Argument Preview

One of the four cases being argued next week that attracted an amicus brief is Voip-Pal.com, Inc. v. Twitter, Inc., which focuses on patent eligibility. Specifically, this case raises the question of whether a patent claiming a method for “automatically routing telephone calls and other communications in a multinetwork environment using a physical controller” covers abstract ideas not eligible for patenting. This is our argument preview.

It its opening brief, Voip-Pal.com (“Voip”) makes a simple argument, that the claims at issue “satisfy the two-step test for patent eligibility under [35 U.S.C.] § 101 set forth by the Supreme Court in Alice and Mayo.” Naturally, Voip begins its argument with the first step of the Alice/Mayo test. Voip argues that “the character of the claims must be identified ‘as a whole’” and not on “an unduly ‘high level of abstraction . . . untethered from the language of the claims.” Voip argues that, as a whole, the claims at issue cover a specific process for telephone, messaging, and other communication forms that “yield a tangible result.” Thus, Voip argues that “the claims are not directed to a mere idea, having no particular concrete or tangible form.”

Voip argues that the Federal Circuit’s analysis should end after step one of the Alice/Mayo test, but nonetheless provides an alternative argument for step two. Voip argues that a patent claim satisfies step two if “it improves an existing technological process.” Voip asserts that the claims at issue have made such an improvement. Voip explains that the claims at issue enable a computer to “reliably and transparently route a phone call and other messages to physical gateways, nodes and destination addresses in a multi-layer network,” something that it alleges could not previously be done.

Finally, Voip argues that the district court found that the claims at issue were directed towards an abstract idea “only after departing from the Alice/Mayo test and applying a §101 test of its own devising.” Voip closes its argument with the ominous warning that adopting the district court’s analysis “would endanger not just patents relating to communication routing, but all software patents.”

Twitter, in its response brief, also makes arguments that track the two-part Alice/Mayo test. It argues, for example, that the district court applied the “established two-step eligibility framework to the representative claims.” In particular, it argues that the district court properly concluded that the claims are “directed to the abstract idea of routing a call based on characteristics of the parties” and lack “an inventive concept that is significantly more than that abstract idea.”
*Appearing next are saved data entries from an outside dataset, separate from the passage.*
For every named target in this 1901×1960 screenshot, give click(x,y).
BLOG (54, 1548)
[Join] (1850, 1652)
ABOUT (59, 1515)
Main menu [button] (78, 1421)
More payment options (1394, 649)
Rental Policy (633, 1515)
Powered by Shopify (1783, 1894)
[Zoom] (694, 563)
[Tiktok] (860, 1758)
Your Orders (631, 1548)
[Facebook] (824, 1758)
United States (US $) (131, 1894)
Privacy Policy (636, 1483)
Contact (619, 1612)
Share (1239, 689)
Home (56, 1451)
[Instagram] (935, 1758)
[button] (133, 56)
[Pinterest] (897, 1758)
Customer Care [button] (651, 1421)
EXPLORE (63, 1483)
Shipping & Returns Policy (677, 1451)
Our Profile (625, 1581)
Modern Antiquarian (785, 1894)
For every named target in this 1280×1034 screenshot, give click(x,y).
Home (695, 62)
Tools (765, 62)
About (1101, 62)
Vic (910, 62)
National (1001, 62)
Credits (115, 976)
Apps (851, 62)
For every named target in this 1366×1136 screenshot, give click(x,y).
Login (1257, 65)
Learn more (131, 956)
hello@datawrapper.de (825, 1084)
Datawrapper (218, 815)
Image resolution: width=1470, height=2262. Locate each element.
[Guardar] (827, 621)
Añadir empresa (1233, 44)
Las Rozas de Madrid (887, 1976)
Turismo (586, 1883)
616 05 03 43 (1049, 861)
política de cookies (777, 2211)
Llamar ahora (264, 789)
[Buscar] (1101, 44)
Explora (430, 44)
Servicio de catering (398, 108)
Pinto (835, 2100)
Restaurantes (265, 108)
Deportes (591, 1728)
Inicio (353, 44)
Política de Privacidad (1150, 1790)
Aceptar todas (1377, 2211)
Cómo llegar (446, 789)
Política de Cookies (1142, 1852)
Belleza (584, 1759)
Beginning with step one of the Alice/Mayo test, Twitter argues that the claim elements are “generalized steps with generic functions” directed towards an abstract idea. Twitter points to Federal Circuit precedent stating that “limiting information collection and analysis to particular content or a particular source does not make the process any less abstract.”

In its argument for step two of the Alice/Mayo test, Twitter maintains that the information in the claims is merely conventional. Specifically, Twitter asserts that “nothing in the claims adds an inventive concept that is significantly more than the abstract idea of call routing based on information about callers and callees.” Even further, Twitter argues that the claims require “nothing more than a conventional computer operating according to its ordinary function.” Thus, Twitter argues, Voip has not added an inventive concept to an abstract idea.

In its reply brief, Voip makes two arguments. First, Voip argues that a claim is not an “unpatentable abstract idea if it ‘improve[s] an existing technological process.’” It maintains that the claimed invention “is fundamentally different from prior-art methods of routing phone calls.” Thus, Voip argues that it has improved on an existing technological process. Its second argument is that, under step two of the Alice/Mayo test, the claims at issue are eligible for patenting because they claim an inventive “ordered combination.”

In addition to each side’s comprehensive briefs, this case has also attracted an amicus brief. Specifically, Raymond A. Mercado, RPost Holdings Incorporated, RPost Communications Limited, and RMail Limited submitted an amicus brief to the court in support of Voip. They argue that, in step two of the Alice/Mayo test, “factual allegations” that the claims at issue contain “inventive concepts” cannot be refuted by “a cursory glance at the claims” during the pleadings stage.

We will keep track of this case and report on any developments.